Le bilan du Rassemblement démocratique du peuple camerounais (RDPC) en 39 ans est mitigé. Il y a une certaine propension vers le négatif. En effet des avancées significatives sont à féliciter. Des velléités d’amélioration sont observées, malgré l’impunité au sommet de l’État: Cangate, Covigate etc… Le train de vie élevé de ce dernier fait peser le poids des dépenses nationales sur le bas peuple, ce qui rend inefficace les mesures de redressement adoptées. Le bilan est approximatif, car les effets positifs ne contribuent pas à l’amélioration du train de vie des populations. Il y a une nette impression que c’est une population à deux vitesses, avec d’un côté les pauvres et de l’autre les riches. À l’état actuel du paysage politique Camerounais, sauf Tsunami de dernière minute, aucun parti de l’opposition n’est en mesure de défier le RDPC. Plusieurs faits motivent cette réflexion, le premier étant l’implantation nationale; en effet le parti au pouvoir est le seul à bénéficier d’une représentativité à même de couvrir l’ensemble du territoire national. Secondement, le nombre pléthorique des partis de l’opposition. En effet les voix qui reviennent à l’opposition sont encore divisées par tous ces partis satellites. Enfin le manque de motivation au sein de la jeunesse qui traine le pas à s’inscrire sur les listes électorales.
Serge Merlin Engueno, étudiant en Sciences politiques
«Une transition, sans transition»
Le bilan du RDPC en 39 ans est mitigé. Si nous examinons tous les secteurs d’activité et que nous commençons par le plan politique, on observe une certaine ouverture politique. Depuis les années 1990, avec le processus de démocratisation, il y a le multipartisme qui est revenu après la période de parti dit unique. Il y a une concurrence politique, à travers des élections concurrentielles depuis 1992. Même si, parmi ces partis il y a ceux qu’on appelle des partis satellites qui manœuvrent pour le compte du parti au pouvoir. On a eu l’arrivée sur la scène politique de grandes figures comme Ni John Fru Ndi, Cabral Libi, Maurice Kamto. Cepndant, on observe qu’on avance à reculons. Avec des arrestations et interdictions des manifestations. Toute chose qui témoigne du statu quo, une forme d’immobilisme.
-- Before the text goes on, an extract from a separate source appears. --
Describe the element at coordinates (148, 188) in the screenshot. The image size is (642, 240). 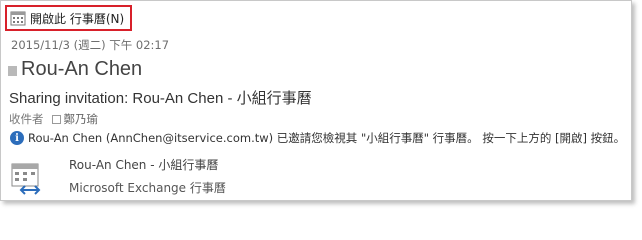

Cela s’assimile à ce que Patrick Cantin a appelé «une transition, sans transition», c’est-à-dire un progrès sans progrès, une ouverture sans ouverture. Ce que Luc Sindjou a appelé «l’ouverture cynique» qui n’a pas profité à l’opposition et à certains leaders, puisqu’on n’a pas connu d’alternance. La transparence des élections n’est pas la chose la mieux partagée. Sur le plan macro- économique, on note le lancement des projets structurants pour booster l’économie et amener l’économie du pays à concurrencer d’autres économies. Au niveau micro-économique, on note l’émergence des entreprises locales, qui, peu à peu, acquièrent la capacité de concurrencer quelques entreprises internationales. En revanche, il faut souligner que la gestion économique n’est pas transparente. On a la corruption galopante, les détournements massifs, le néo-patrimonialisme qui s’est installé. Beaucoup d’entreprises publiques et parapubliques sont gérées comme des entreprises privées.
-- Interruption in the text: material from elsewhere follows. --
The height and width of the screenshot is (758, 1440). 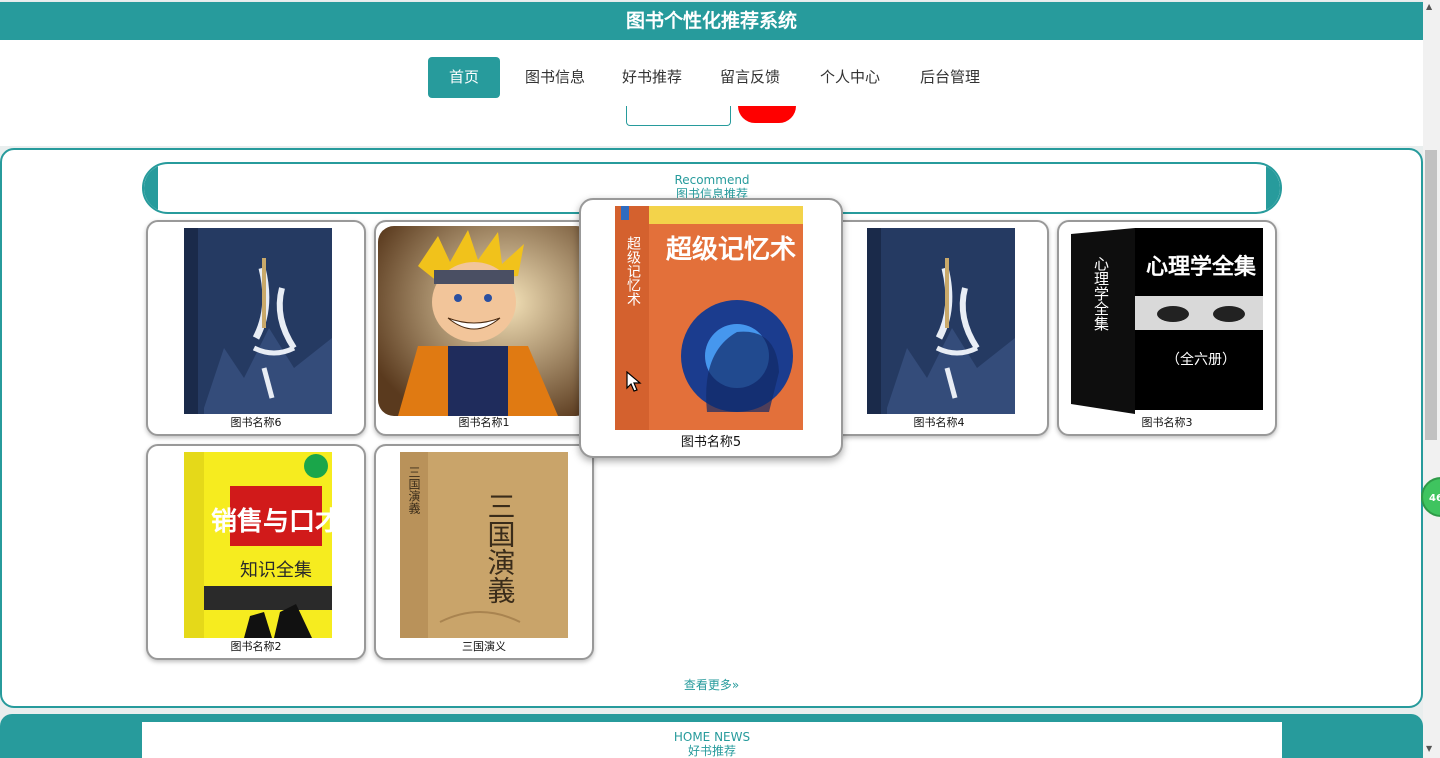 I want to click on nav-admin: 后台管理, so click(x=950, y=78).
Pour ce qui est de l’élection de 2025 bien que le RDPC dispose des moyens humains, logistiques et financiers, le problème de transition n’est pas le parti au pouvoir, c’est l’opposition, peut-être qu’on aura l’arrivée sur la scène politique d’un homme providentiel. C’est à l’interne du RDPC que viendra le changement, au cas où le président de la République Paul Biya décide ne plus se représenter. Au cas contraire, il n’y aura pas de concurrent, même l’opposition ne pourra faire le poids.